Tags: #Aventuras, Fantástico

La figura osciló y Tegid instintivamente tendió su mano para aguantarlo. Luego sus ojos inyectados en sangre se acostumbraron a las sombras y, con un gesto irreprimible de pavor, distinguió a su interlocutor.

—¡Oh, Mörnir! —murmuró con incredulidad, y por una vez en su vida se quedó sin palabras.

La esbelta figura que estaba ante él asintió con la cabeza haciendo un enorme esfuerzo.

—Sí —pudo por fin articular—, soy un lios alfar. Yo… —jadeó de dolor y luego prosiguió— tengo noticias que debo llevar a palacio, y estoy herido de gravedad.

Al oír sus palabras, Tegid se dio cuenta de que la mano con que lo sostenía por el hombro estaba cubierta de sangre.

—Veamos —dijo con desmañada ternura—, ¿puedes caminar?

—Lo he hecho durante todo el día, desde muy lejos. Pero… —Brendel cayó sobre una de sus rodillas mientras hablaba—, pero como puedes ver, yo…

Los ojos de Tegid se llenaron de lágrimas.

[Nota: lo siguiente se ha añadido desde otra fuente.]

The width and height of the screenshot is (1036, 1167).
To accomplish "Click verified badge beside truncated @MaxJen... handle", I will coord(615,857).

—Animo, pues —murmuró como si hablara con su amada.

Y, levantando sin esfuerzo aquel destrozado cuerpo, Tegid de Rhoden, llamado el Rompevientos, llamado el Fanfarrón, cargó al lios alfar en sus poderosos brazos y lo llevó hacia las brillantes luces del castillo.

—He tenido otro sueño —dijo Kim—. He soñado con un cisne.

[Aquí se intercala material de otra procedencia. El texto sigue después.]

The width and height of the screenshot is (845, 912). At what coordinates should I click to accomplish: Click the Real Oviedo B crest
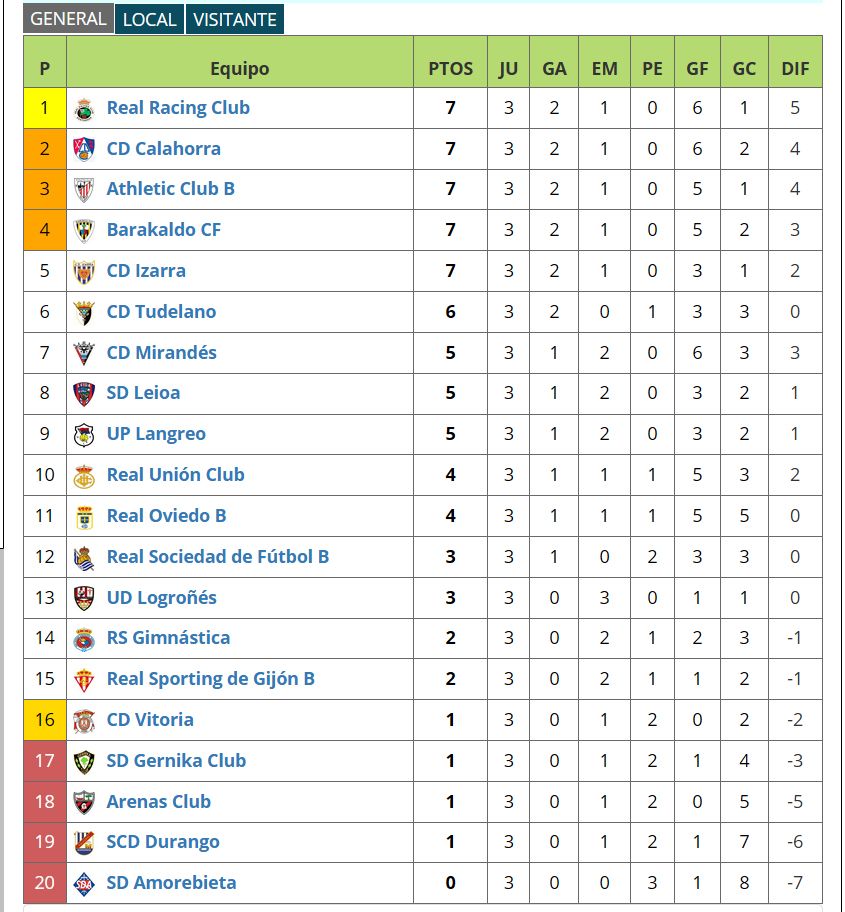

Fuera ya estaba oscuro. Kim había estado callada durante todo el día y había caminado sola por la orilla del lago, arrojando piedras al agua.

—¿De qué color? —preguntó Ysanne desde el banco de piedra junto al hogar.

—Negro.

—También yo lo he visto en sueños. Es un mal presagio.

—¿Qué es? Eilathen no me lo mostró.

Había dos velas en la habitación que parpadeaban y se consumían a medida que Ysanne le contaba la historia de Avaia y Lauriel el Blanco. Y de vez en cuando, a lo lejos, se oía un trueno.

Todavía duraba la fiesta y, aunque el rey parecía ojeroso y débil en su asiento en la cabecera de la mesa, el Gran Salón relucía a la luz de las antorchas, engalanado con banderas de seda roja y oro. A pesar de la seriedad del rey y del inusitado aturdimiento del canciller, la corte de Ailell estaba dispuesta a divertirse como fuera. La música en la galería superior sonaba alegremente y, si bien aún no había comenzado la cena, los pajes iban arriba y abajo sin cesar sirviendo vino.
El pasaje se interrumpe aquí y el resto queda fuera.